(Task prompt) Identify every line in the listing below that contains the word "size", and copy each of those lines in full.

(Data shown)
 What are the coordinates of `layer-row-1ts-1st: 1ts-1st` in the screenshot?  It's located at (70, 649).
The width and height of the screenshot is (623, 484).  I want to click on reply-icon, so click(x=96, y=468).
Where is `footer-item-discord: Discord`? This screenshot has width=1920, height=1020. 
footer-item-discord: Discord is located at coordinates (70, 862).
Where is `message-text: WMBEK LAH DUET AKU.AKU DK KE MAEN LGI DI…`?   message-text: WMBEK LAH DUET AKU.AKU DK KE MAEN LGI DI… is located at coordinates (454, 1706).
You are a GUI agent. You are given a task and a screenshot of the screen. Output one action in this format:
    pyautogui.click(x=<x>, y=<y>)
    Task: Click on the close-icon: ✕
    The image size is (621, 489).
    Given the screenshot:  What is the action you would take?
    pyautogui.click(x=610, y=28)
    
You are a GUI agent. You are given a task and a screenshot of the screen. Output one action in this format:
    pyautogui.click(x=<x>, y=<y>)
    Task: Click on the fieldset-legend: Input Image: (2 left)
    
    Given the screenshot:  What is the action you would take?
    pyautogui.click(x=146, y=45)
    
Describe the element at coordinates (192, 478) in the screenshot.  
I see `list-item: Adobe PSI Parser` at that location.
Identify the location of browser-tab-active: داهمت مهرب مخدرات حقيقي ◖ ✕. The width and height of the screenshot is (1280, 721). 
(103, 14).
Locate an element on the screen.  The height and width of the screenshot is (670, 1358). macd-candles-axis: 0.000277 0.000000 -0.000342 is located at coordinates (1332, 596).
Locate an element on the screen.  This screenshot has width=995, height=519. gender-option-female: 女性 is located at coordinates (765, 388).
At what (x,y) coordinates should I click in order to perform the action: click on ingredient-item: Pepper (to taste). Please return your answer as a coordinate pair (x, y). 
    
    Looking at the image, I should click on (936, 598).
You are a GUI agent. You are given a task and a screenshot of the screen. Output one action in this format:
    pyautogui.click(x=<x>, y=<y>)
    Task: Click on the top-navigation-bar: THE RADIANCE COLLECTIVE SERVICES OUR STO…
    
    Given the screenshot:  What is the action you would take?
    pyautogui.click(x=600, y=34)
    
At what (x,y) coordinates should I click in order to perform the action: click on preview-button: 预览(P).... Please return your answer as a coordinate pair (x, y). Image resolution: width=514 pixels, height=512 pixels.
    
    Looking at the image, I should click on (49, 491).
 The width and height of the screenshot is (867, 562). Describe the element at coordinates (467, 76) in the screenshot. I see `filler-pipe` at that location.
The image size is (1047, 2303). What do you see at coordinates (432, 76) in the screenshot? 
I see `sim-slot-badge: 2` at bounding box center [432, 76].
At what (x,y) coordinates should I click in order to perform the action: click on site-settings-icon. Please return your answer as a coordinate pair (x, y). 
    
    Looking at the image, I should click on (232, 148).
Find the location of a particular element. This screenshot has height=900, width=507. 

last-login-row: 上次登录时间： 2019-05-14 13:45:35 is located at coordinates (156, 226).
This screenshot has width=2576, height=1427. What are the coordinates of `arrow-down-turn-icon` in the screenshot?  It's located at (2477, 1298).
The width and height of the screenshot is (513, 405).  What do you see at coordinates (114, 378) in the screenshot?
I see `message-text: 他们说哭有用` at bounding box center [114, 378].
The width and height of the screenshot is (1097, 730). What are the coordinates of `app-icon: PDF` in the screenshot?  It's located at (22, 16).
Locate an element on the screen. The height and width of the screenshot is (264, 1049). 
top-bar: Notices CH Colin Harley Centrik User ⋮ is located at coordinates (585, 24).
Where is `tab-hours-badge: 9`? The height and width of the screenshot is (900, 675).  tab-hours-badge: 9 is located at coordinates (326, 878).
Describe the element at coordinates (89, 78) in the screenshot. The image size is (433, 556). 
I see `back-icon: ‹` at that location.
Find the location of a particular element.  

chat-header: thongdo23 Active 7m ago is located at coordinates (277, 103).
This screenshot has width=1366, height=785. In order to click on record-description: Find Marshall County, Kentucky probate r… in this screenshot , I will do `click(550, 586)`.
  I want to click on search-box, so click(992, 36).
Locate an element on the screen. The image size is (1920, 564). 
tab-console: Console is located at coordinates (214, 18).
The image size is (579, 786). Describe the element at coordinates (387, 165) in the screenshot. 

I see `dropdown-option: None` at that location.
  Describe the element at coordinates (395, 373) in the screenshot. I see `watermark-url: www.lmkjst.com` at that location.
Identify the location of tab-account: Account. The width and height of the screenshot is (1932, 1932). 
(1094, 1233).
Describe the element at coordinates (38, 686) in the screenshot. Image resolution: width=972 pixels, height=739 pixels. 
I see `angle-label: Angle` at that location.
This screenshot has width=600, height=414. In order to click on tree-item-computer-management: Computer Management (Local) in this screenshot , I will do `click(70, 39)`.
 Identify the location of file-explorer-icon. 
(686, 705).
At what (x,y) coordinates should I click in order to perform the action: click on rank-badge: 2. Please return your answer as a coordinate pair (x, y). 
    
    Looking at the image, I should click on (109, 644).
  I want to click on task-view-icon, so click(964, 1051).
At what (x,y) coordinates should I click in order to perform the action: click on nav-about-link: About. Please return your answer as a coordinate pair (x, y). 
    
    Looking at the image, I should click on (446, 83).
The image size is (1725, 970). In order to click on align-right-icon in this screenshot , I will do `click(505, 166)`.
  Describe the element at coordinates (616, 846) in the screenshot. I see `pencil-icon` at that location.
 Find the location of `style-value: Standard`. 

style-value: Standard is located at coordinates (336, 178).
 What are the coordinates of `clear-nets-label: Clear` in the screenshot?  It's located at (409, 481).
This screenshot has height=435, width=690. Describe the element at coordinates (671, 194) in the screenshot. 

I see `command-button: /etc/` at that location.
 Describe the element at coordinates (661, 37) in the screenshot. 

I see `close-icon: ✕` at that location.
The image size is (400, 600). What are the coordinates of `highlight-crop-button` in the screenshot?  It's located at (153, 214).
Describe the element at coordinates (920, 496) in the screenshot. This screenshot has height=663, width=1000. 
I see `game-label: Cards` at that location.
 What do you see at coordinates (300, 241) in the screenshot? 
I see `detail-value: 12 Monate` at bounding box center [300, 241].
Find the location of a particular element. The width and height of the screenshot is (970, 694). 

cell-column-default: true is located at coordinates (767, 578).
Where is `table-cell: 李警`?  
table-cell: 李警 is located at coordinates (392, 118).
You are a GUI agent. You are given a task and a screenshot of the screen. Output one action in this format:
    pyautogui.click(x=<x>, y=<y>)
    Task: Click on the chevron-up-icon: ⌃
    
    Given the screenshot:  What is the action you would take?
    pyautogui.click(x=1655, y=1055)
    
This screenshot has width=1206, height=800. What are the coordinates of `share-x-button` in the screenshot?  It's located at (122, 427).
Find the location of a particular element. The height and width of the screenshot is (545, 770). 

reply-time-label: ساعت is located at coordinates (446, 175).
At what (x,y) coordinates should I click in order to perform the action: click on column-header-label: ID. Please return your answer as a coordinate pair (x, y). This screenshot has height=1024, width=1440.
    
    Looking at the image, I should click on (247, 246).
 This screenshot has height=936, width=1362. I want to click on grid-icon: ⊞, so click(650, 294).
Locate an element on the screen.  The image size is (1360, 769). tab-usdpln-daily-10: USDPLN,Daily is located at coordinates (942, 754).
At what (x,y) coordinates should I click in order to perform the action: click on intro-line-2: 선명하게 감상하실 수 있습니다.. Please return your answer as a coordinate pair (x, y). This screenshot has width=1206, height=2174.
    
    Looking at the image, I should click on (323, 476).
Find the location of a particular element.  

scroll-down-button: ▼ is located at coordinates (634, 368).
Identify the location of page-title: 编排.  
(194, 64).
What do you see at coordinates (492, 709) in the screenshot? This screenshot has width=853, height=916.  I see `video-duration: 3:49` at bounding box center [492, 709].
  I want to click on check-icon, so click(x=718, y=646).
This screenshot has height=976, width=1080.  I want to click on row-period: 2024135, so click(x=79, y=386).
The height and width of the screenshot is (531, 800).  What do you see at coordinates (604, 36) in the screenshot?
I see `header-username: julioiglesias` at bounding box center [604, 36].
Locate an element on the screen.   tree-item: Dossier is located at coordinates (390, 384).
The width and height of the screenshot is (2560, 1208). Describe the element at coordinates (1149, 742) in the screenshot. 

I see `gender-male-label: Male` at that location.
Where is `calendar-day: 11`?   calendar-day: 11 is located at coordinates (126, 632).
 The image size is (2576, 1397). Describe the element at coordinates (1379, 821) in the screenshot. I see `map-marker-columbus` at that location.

(Solution for this exercise)
    The image size is (621, 489).
The image size is (1047, 2303). What do you see at coordinates (432, 76) in the screenshot? 
Describe the element at coordinates (89, 78) in the screenshot. The image size is (433, 556). 
Locate an element on the screen. The image size is (1920, 564). 
The image size is (579, 786). Describe the element at coordinates (387, 165) in the screenshot. 
The image size is (1725, 970). In order to click on align-right-icon in this screenshot , I will do `click(505, 166)`.
The image size is (400, 600). What are the coordinates of `highlight-crop-button` in the screenshot?  It's located at (153, 214).
Locate an element on the screen.  The image size is (1360, 769). tab-usdpln-daily-10: USDPLN,Daily is located at coordinates (942, 754).
 The image size is (2576, 1397). Describe the element at coordinates (1379, 821) in the screenshot. I see `map-marker-columbus` at that location.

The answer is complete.